▸ Written task
Rewrite the material below, changing each "Identify the location of" to "Find the position of" and leaving everything else as it is.

▸ Records for this task
____
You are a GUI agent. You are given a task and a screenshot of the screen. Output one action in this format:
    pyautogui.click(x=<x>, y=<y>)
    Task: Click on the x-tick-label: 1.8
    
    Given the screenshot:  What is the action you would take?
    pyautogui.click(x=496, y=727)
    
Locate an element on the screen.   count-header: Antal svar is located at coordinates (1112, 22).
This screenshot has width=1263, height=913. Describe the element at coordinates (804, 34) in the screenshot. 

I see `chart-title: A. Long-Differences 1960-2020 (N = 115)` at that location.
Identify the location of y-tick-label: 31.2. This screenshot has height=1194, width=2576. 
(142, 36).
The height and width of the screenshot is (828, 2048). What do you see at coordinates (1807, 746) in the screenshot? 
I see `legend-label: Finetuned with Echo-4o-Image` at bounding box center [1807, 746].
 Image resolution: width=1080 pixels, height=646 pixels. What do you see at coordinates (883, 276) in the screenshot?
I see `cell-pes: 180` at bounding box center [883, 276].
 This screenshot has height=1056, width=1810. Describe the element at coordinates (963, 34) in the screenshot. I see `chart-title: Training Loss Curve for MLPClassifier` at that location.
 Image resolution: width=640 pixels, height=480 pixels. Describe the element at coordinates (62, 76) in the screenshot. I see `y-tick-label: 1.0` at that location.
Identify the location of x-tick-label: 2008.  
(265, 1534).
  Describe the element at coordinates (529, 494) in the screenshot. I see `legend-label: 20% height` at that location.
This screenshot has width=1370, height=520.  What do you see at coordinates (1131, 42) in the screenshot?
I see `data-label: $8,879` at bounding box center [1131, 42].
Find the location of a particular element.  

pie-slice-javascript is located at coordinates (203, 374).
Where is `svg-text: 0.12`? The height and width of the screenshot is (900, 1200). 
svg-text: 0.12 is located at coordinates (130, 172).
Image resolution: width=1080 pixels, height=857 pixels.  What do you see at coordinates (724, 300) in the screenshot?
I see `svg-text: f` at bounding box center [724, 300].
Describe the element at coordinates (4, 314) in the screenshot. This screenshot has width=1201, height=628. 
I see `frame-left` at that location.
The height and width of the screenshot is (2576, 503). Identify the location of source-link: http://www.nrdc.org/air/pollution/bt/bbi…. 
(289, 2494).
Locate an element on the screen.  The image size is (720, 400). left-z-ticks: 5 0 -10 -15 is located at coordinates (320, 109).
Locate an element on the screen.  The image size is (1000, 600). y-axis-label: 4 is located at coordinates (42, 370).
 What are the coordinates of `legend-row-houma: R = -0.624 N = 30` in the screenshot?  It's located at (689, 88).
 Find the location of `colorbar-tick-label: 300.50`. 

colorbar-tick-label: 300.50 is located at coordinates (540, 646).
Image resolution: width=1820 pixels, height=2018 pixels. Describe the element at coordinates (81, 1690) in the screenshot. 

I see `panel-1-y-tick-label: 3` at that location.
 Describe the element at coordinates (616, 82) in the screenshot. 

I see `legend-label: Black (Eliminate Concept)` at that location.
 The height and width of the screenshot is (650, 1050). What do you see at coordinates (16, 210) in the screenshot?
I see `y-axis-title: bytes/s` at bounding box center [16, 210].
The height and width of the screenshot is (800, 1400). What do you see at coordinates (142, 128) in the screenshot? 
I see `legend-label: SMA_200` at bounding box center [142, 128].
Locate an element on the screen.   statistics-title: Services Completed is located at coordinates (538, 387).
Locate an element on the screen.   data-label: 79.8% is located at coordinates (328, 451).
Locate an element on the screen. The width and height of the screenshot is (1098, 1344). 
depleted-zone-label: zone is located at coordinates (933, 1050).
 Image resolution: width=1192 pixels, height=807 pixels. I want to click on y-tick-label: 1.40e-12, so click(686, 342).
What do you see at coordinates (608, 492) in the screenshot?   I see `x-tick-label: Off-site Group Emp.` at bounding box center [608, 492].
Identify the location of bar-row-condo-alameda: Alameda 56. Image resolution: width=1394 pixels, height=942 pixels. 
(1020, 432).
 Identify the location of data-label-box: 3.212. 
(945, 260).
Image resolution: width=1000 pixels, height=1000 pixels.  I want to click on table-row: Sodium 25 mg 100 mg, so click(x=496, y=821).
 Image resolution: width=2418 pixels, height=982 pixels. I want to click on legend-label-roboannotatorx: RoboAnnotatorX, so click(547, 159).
____
▸ Result
You are a GUI agent. You are given a task and a screenshot of the screen. Output one action in this format:
    pyautogui.click(x=<x>, y=<y>)
    Task: Click on the x-tick-label: 1.8
    
    Given the screenshot:  What is the action you would take?
    pyautogui.click(x=496, y=727)
    
Locate an element on the screen.   count-header: Antal svar is located at coordinates (1112, 22).
This screenshot has width=1263, height=913. Describe the element at coordinates (804, 34) in the screenshot. 

I see `chart-title: A. Long-Differences 1960-2020 (N = 115)` at that location.
Find the position of y-tick-label: 31.2. This screenshot has height=1194, width=2576. 
(142, 36).
The height and width of the screenshot is (828, 2048). What do you see at coordinates (1807, 746) in the screenshot? 
I see `legend-label: Finetuned with Echo-4o-Image` at bounding box center [1807, 746].
 Image resolution: width=1080 pixels, height=646 pixels. What do you see at coordinates (883, 276) in the screenshot?
I see `cell-pes: 180` at bounding box center [883, 276].
 This screenshot has height=1056, width=1810. Describe the element at coordinates (963, 34) in the screenshot. I see `chart-title: Training Loss Curve for MLPClassifier` at that location.
 Image resolution: width=640 pixels, height=480 pixels. Describe the element at coordinates (62, 76) in the screenshot. I see `y-tick-label: 1.0` at that location.
Find the position of x-tick-label: 2008.  
(265, 1534).
  Describe the element at coordinates (529, 494) in the screenshot. I see `legend-label: 20% height` at that location.
This screenshot has width=1370, height=520.  What do you see at coordinates (1131, 42) in the screenshot?
I see `data-label: $8,879` at bounding box center [1131, 42].
Find the location of a particular element.  

pie-slice-javascript is located at coordinates (203, 374).
Where is `svg-text: 0.12`? The height and width of the screenshot is (900, 1200). 
svg-text: 0.12 is located at coordinates (130, 172).
Image resolution: width=1080 pixels, height=857 pixels.  What do you see at coordinates (724, 300) in the screenshot?
I see `svg-text: f` at bounding box center [724, 300].
Describe the element at coordinates (4, 314) in the screenshot. This screenshot has width=1201, height=628. 
I see `frame-left` at that location.
The height and width of the screenshot is (2576, 503). Find the position of source-link: http://www.nrdc.org/air/pollution/bt/bbi…. 
(289, 2494).
Locate an element on the screen.  The image size is (720, 400). left-z-ticks: 5 0 -10 -15 is located at coordinates (320, 109).
Locate an element on the screen.  The image size is (1000, 600). y-axis-label: 4 is located at coordinates (42, 370).
 What are the coordinates of `legend-row-houma: R = -0.624 N = 30` in the screenshot?  It's located at (689, 88).
 Find the location of `colorbar-tick-label: 300.50`. 

colorbar-tick-label: 300.50 is located at coordinates (540, 646).
Image resolution: width=1820 pixels, height=2018 pixels. Describe the element at coordinates (81, 1690) in the screenshot. 

I see `panel-1-y-tick-label: 3` at that location.
 Describe the element at coordinates (616, 82) in the screenshot. 

I see `legend-label: Black (Eliminate Concept)` at that location.
 The height and width of the screenshot is (650, 1050). What do you see at coordinates (16, 210) in the screenshot?
I see `y-axis-title: bytes/s` at bounding box center [16, 210].
The height and width of the screenshot is (800, 1400). What do you see at coordinates (142, 128) in the screenshot? 
I see `legend-label: SMA_200` at bounding box center [142, 128].
Locate an element on the screen.   statistics-title: Services Completed is located at coordinates (538, 387).
Locate an element on the screen.   data-label: 79.8% is located at coordinates (328, 451).
Locate an element on the screen. The width and height of the screenshot is (1098, 1344). 
depleted-zone-label: zone is located at coordinates (933, 1050).
 Image resolution: width=1192 pixels, height=807 pixels. I want to click on y-tick-label: 1.40e-12, so click(686, 342).
What do you see at coordinates (608, 492) in the screenshot?   I see `x-tick-label: Off-site Group Emp.` at bounding box center [608, 492].
Find the position of bar-row-condo-alameda: Alameda 56. Image resolution: width=1394 pixels, height=942 pixels. 
(1020, 432).
 Find the position of data-label-box: 3.212. 
(945, 260).
Image resolution: width=1000 pixels, height=1000 pixels.  I want to click on table-row: Sodium 25 mg 100 mg, so click(x=496, y=821).
 Image resolution: width=2418 pixels, height=982 pixels. I want to click on legend-label-roboannotatorx: RoboAnnotatorX, so click(547, 159).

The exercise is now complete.